## Given task
Rewrite the lines starting at the one containing "You are a computer-use" and ending at the one containing "tap(384, 193)", changing "circle tool icon" to "rectangle tool icon" and keeping everything else the same.
[begin Source records]
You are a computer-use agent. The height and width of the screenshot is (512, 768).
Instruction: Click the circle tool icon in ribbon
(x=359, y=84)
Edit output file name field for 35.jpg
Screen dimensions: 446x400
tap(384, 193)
[end Source records]
[begin Source records]
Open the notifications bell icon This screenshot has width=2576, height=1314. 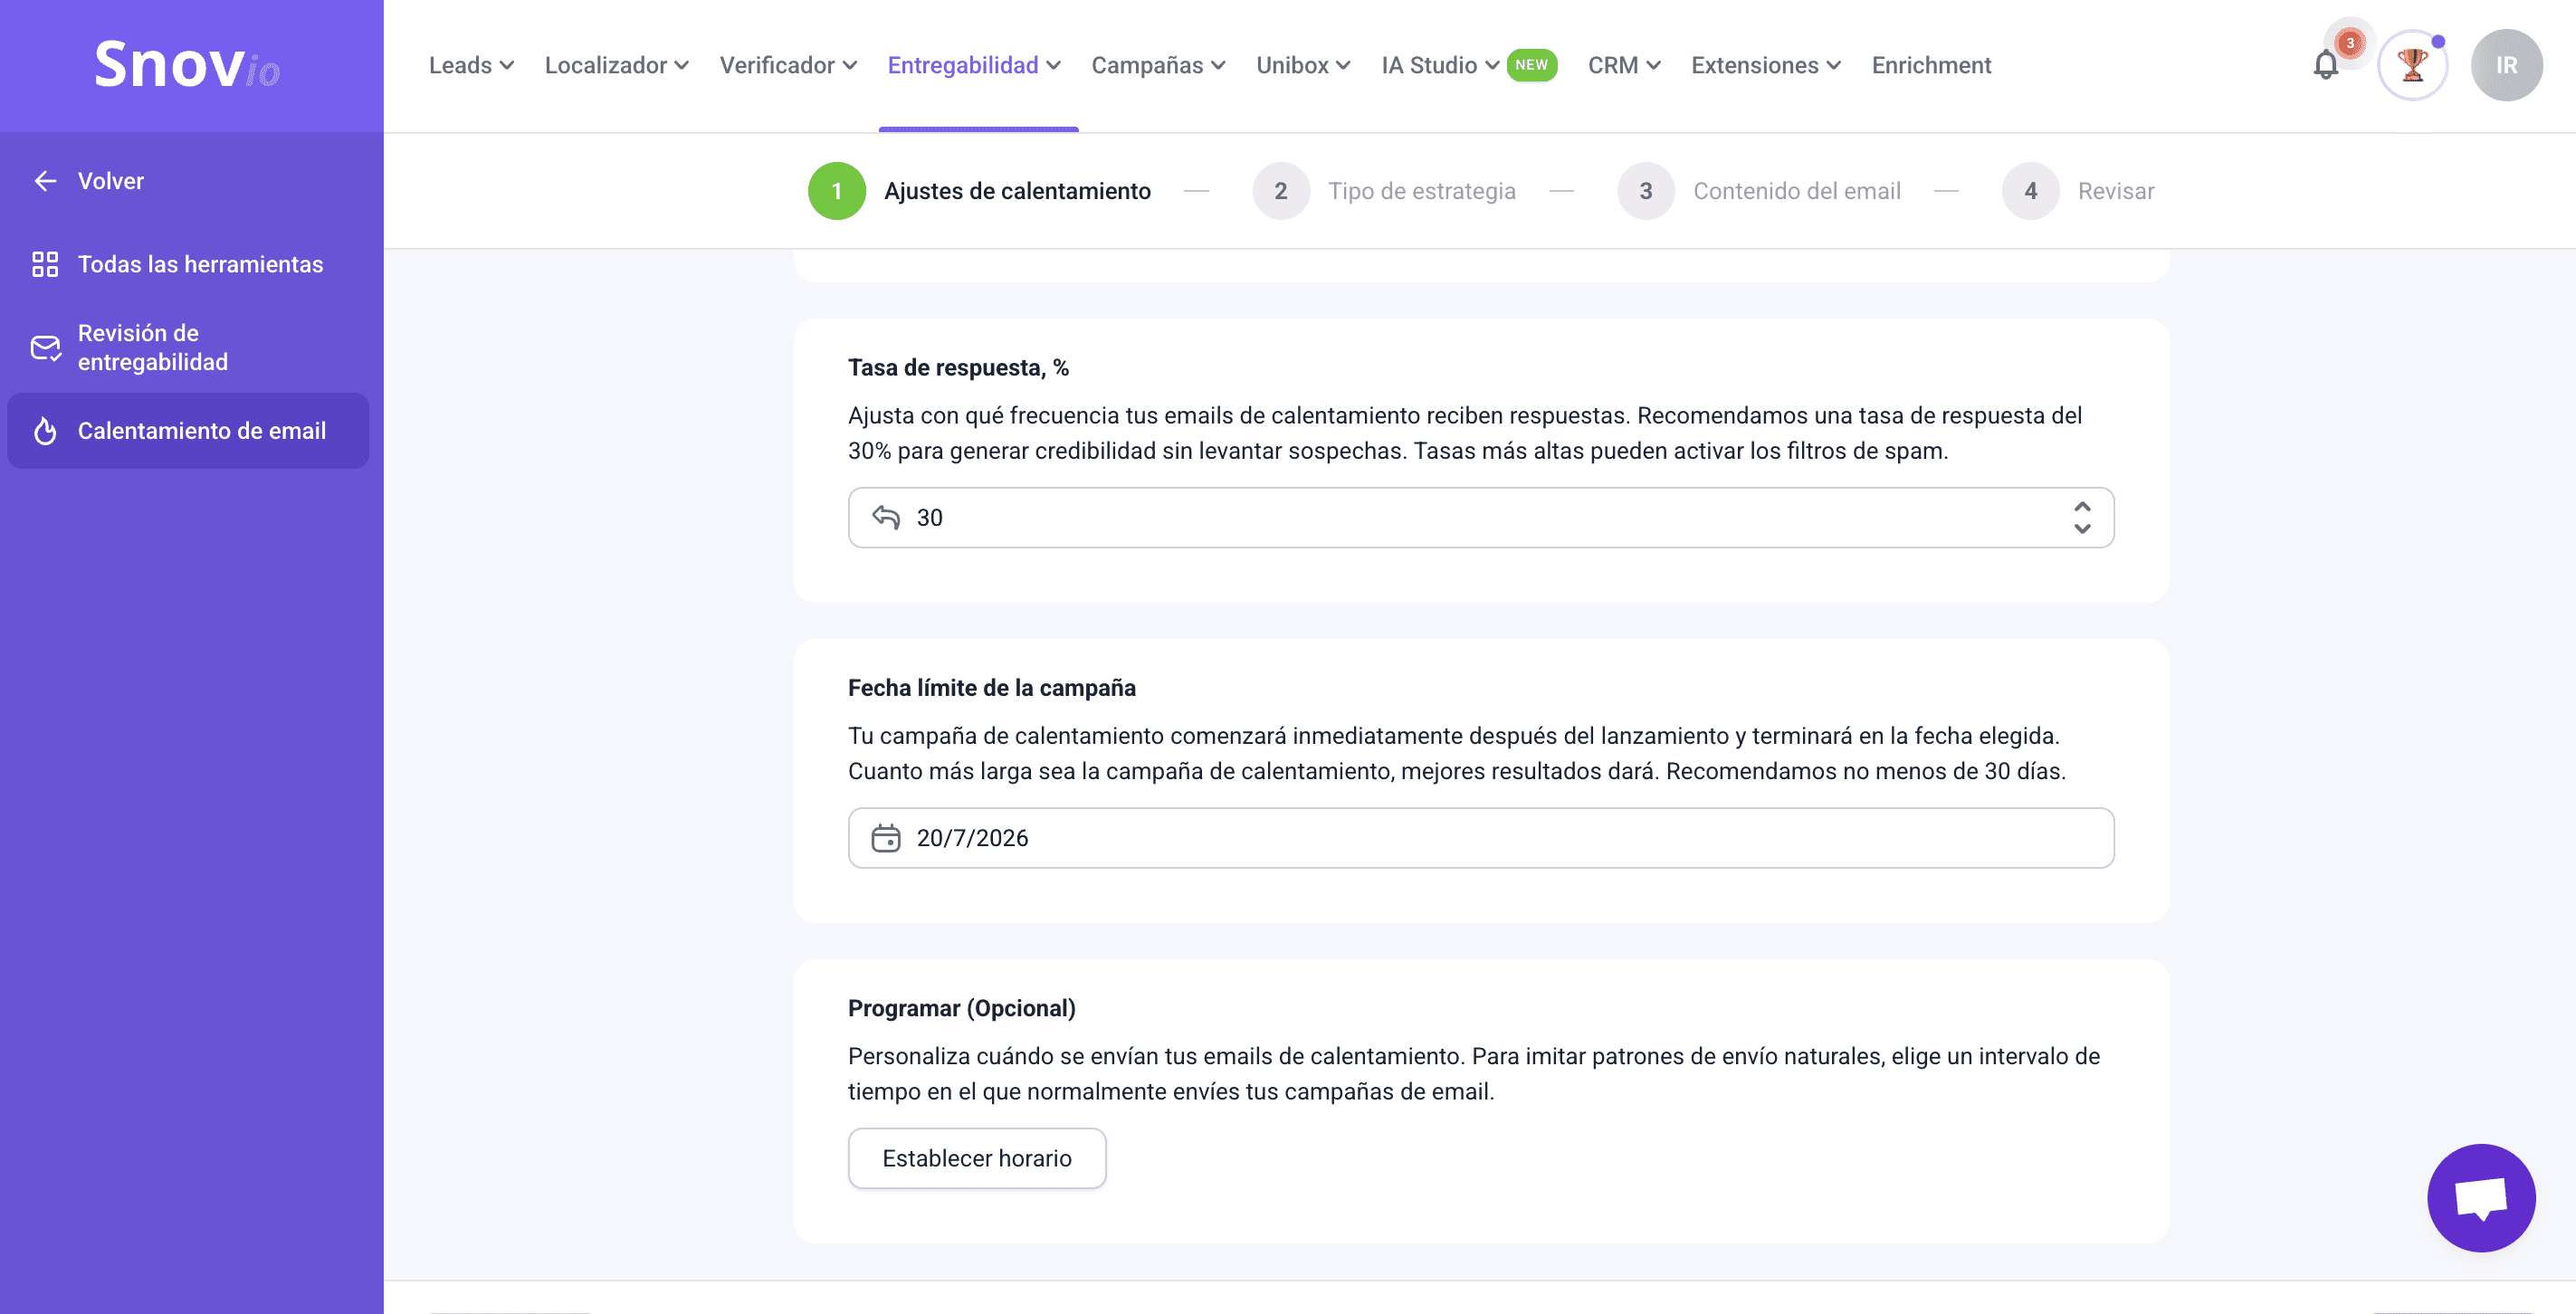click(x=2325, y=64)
[end Source records]
## Right answer
You are a computer-use agent. The height and width of the screenshot is (512, 768).
Instruction: Click the rectangle tool icon in ribbon
(x=359, y=84)
Edit output file name field for 35.jpg
Screen dimensions: 446x400
tap(384, 193)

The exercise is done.